Diese Darlegung der medizinischen Zusammenhänge erweist sich als einleuchtend und die vorgenommenen Schlussfolgerungen als schlüssig und nachvollziehbar begründet. Zudem war eine persönliche Untersuchung durch Dr. A.___ – entgegen dem Dafürhalten des Beschwerdeführers - bei der hinreichend aufschlussreichen medizinischen Aktenlage sowie unbestritten gebliebenen Audiogrammen bzw. Untersuchungsergebnisse weder notwendig noch angezeigt. Mithin erfüllt die kreisärztliche Beurteilung von Dr. A.___ die praxisgemässen Kriterien (vgl. vorstehend E. 1.4).

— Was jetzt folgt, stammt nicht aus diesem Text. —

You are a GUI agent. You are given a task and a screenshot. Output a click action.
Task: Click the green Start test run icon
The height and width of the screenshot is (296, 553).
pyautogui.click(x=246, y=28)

Nach dem Gesagten ist bei der hinreichend aufschlussreichen Aktenlage erstellt, dass der Beschwerdeführer infolge der Schwerhörigkeit kein Anspruch auf eine Integritätsentschädigung hat. Bei diesem Beweisergebnis besteht auch kein weiterer Abklärungsbedarf (antizipierte Beweiswürdigung; vgl. Urteil des Bundesgerichts 8C_468/2007 vom 6. Dezember 2006 E. 2.2 mit Hinweisen). Der angefochtene Einspracheentscheid vom 31. Oktober 2018 (Urk. 2) erweist sich damit als rechtens, was zur Abweisung der Beschwerde führt.
Das Gericht erkennt:
1. Die Beschwerde wird abgewiesen.
2. Das Verfahren ist kostenlos.
3. Zustellung gegen Empfangsschein an:
- Rechtsanwalt Jürg Maron
- Suva
- Bundesamt für Gesundheit
4. Gegen diesen Entscheid kann innert 30 Tagen seit der Zustellung beim Bundesgericht Beschwerde eingereicht werden (Art. 82 ff. in Verbindung mit Art. 90 ff. des Bundesgesetzes über das Bundesgericht, BGG). Die Frist steht während folgender Zeiten still: vom siebten Tag vor Ostern bis und mit dem siebten Tag nach Ostern, vom 15. Juli bis und mit 15. August sowie vom 18. Dezember bis und mit dem 2. Januar (Art. 46 BGG).
Die Beschwerdeschrift ist dem Bundesgericht, Schweizerhofquai 6, 6004 Luzern, zuzustellen.
Die Beschwerdeschrift hat die Begehren, deren Begründung mit Angabe der Beweismittel und die Unterschrift des Beschwerdeführers oder seines Vertreters zu enthalten; der angefochtene Entscheid sowie die als Beweismittel angerufenen Urkunden sind beizulegen, soweit die Partei sie in Händen hat (Art. 42 BGG).